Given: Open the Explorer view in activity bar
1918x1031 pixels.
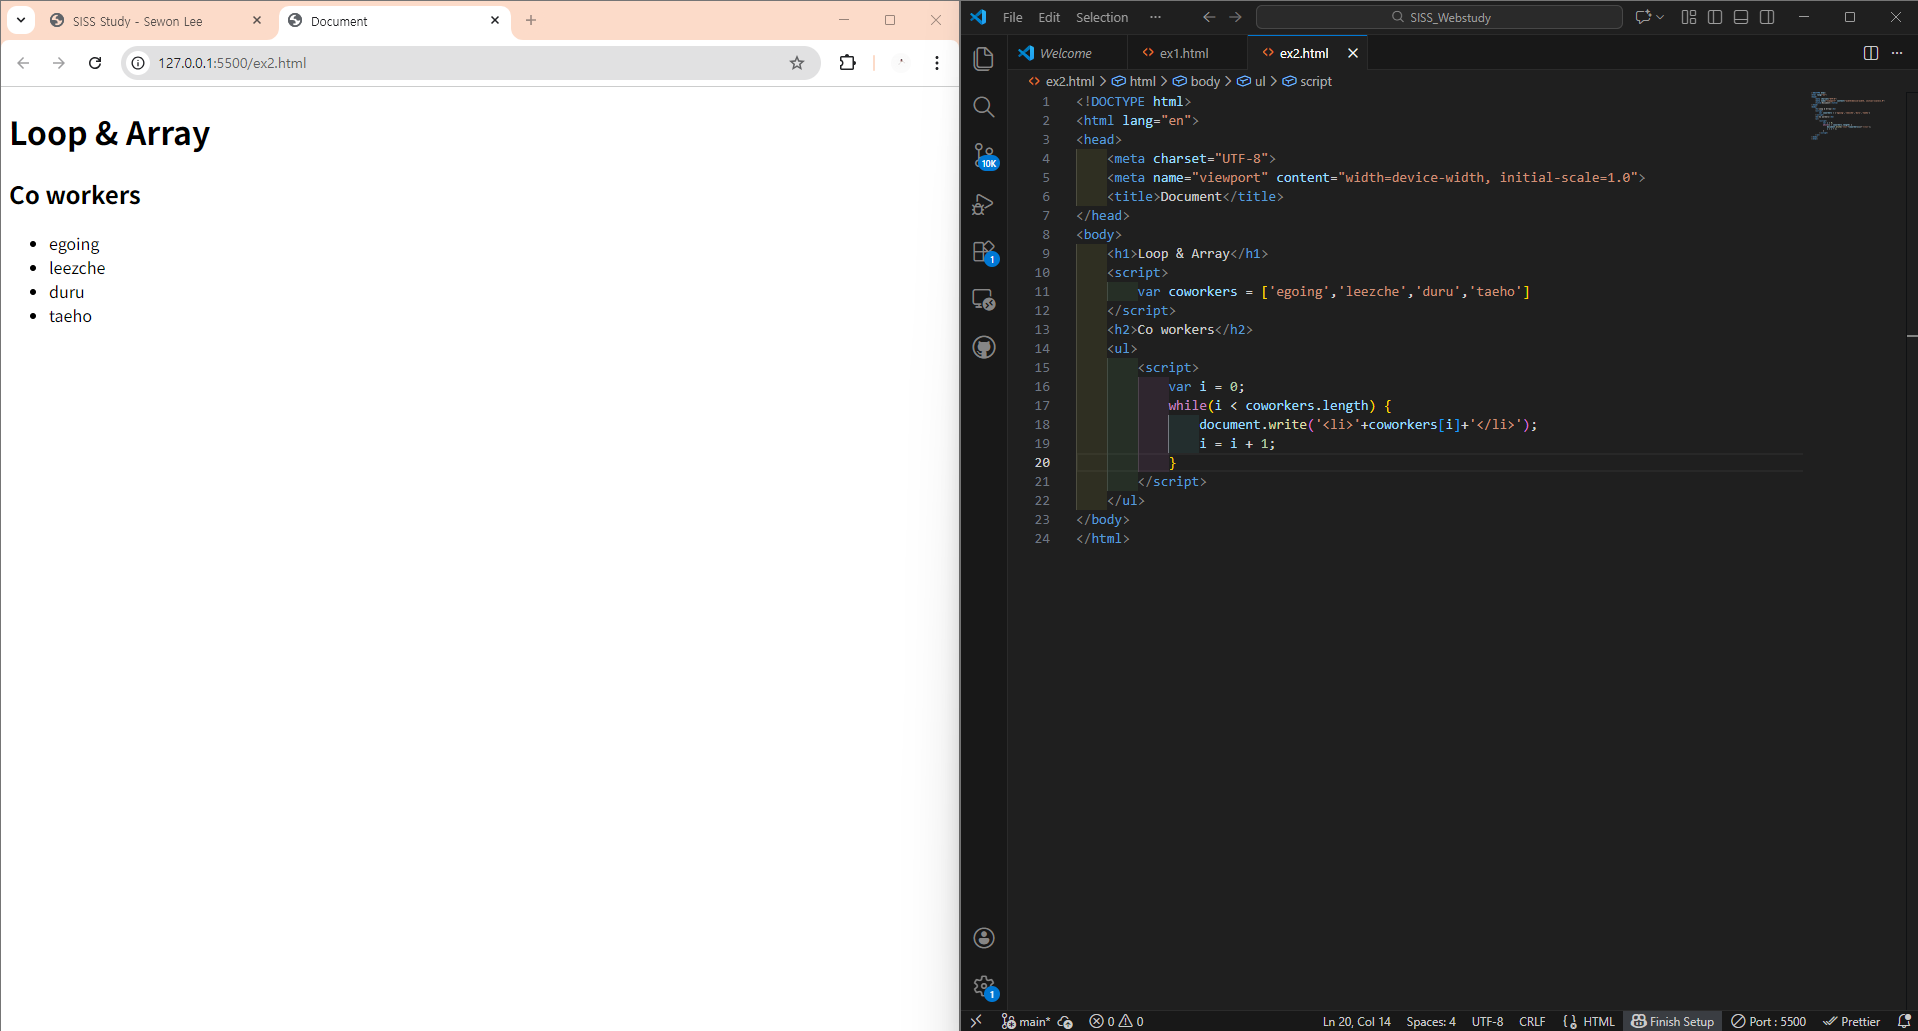Looking at the screenshot, I should (984, 59).
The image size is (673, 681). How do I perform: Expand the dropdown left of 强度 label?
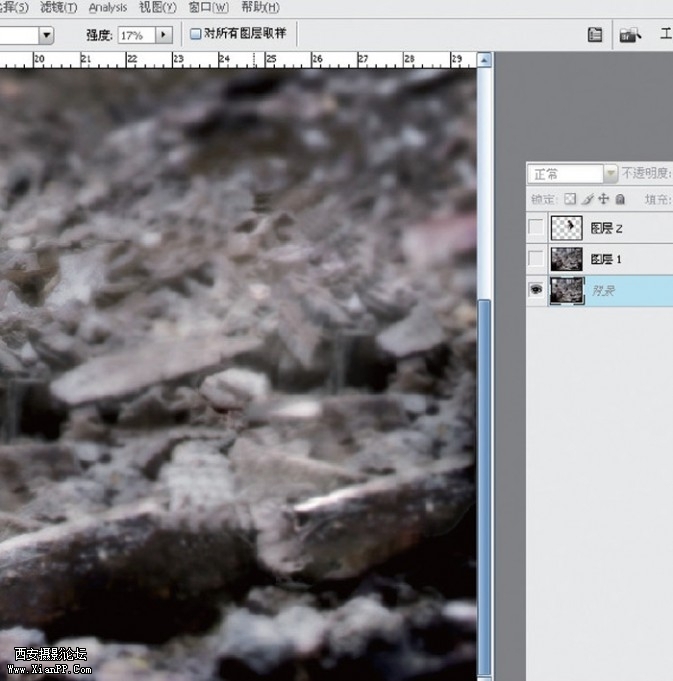coord(46,35)
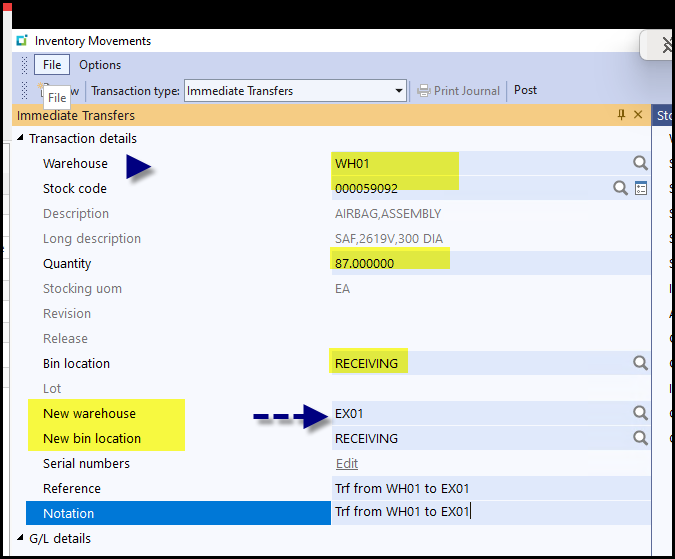Open the File menu
Viewport: 675px width, 559px height.
point(52,65)
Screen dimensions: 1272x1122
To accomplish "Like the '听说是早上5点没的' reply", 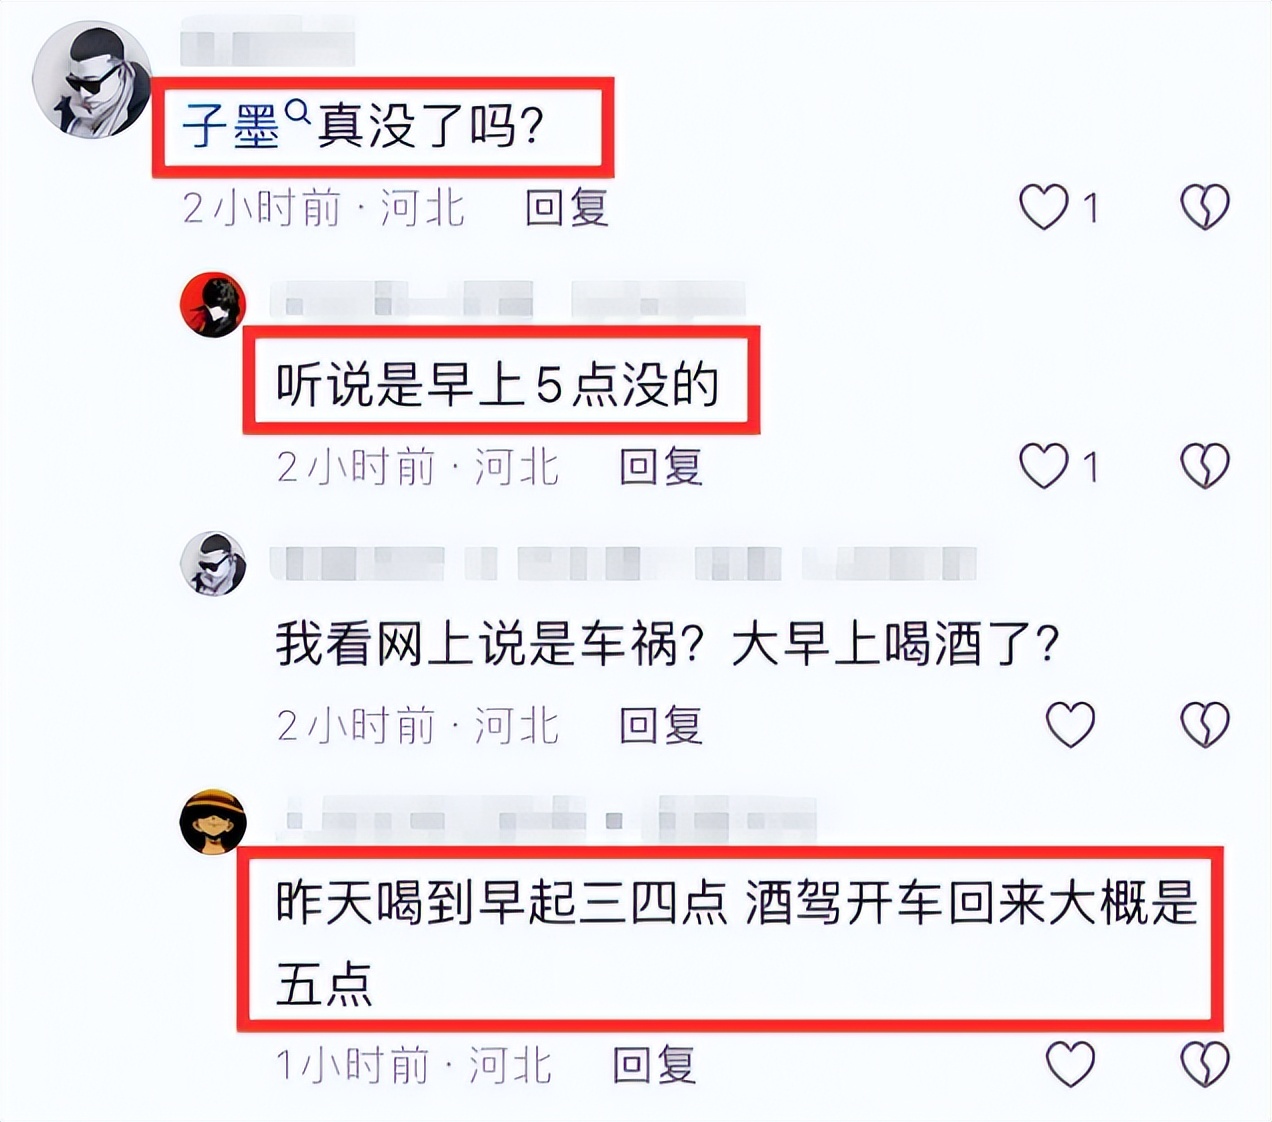I will [1044, 466].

**Aim of the task:**
Above are the records. Copy word for word only their lines from the one holding "1918x1031 pixels." through the one holding "Screen dimensions: 1272x1122", both included, and skip the images.

**Result for this task:**
1918x1031 pixels.
Looking at the screenshot, I should (984, 59).
The image size is (673, 681). How do I perform: Expand the dropdown left of 强度 label?
coord(46,35)
Open the File menu
Viewport: 675px width, 559px height.
point(52,65)
Screen dimensions: 1272x1122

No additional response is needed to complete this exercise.